**EXERCÍCIOS PROPOSTOS**
- a) Segundo o trecho selecionado, em que lugar e em que evento quem escreve já ouviu os Galadum Galandaina?
- b) Relacione todos os nomes próprios que aparecem no trecho selecionado.
- c) Transcreva a parte do trecho selecionado que começa em "Sobre os Galadum" e termina em "nossa obrigação perservar.".

Desculpa mas eu por vezes não me sei exprimir muito bem. Quando disse que o teu poema foi para mim um aperitivo referia-me apenas á sensação fisica e degustativa "a poesia é para beber e comer" que ele me proporcionou. Para o meu espírito, meu grande amigo, o teu poema foi para mim o prato forte.
Sobre os Galadum Galandaina comungo a mesma opinião que tu, são quatro grandes músicos e cantadores bem enraizados no planalto mirandês que quando actuam fazem vibrar nos seus instrumentos e canções os sons e a alma dos antigos povos celtas e ibéricos.
A sua música emociona-me e transporta-me para origens antigas e leva-me a agradecer e venerar todos esses nosso avós que nos deixaram um legado tão rico que é nossa obrigação perservar.
Já os ouvi em Sendim, no Festival Interceltico, à noite, a expandir as vozes e os sons pelo Planalto Mirandês, como que a abençoar essas terras planas de trigo e de centeio.

**MATERIAL FORNECIDO**
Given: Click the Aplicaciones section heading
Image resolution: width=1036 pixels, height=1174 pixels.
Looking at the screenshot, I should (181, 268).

**RESULTADOS ESPERADOS**
- a) Em Sendim, no Festival Interceltico, à noite.

- b) Galadum Galandaina, Planalto Mirandês, Sendim, Festival Interceltico

- c)
Sobre os Galadum Galandaina comungo a mesma opinião que tu, são quatro grandes músicos e cantadores bem enraizados no planalto mirandês que quando actuam fazem vibrar nos seus instrumentos e canções os sons e a alma dos antigos povos celtas e ibéricos.
A sua música emociona-me e transporta-me para origens antigas e leva-me a agradecer e venerar todos esses nosso avós que nos deixaram um legado tão rico que é nossa obrigação perservar.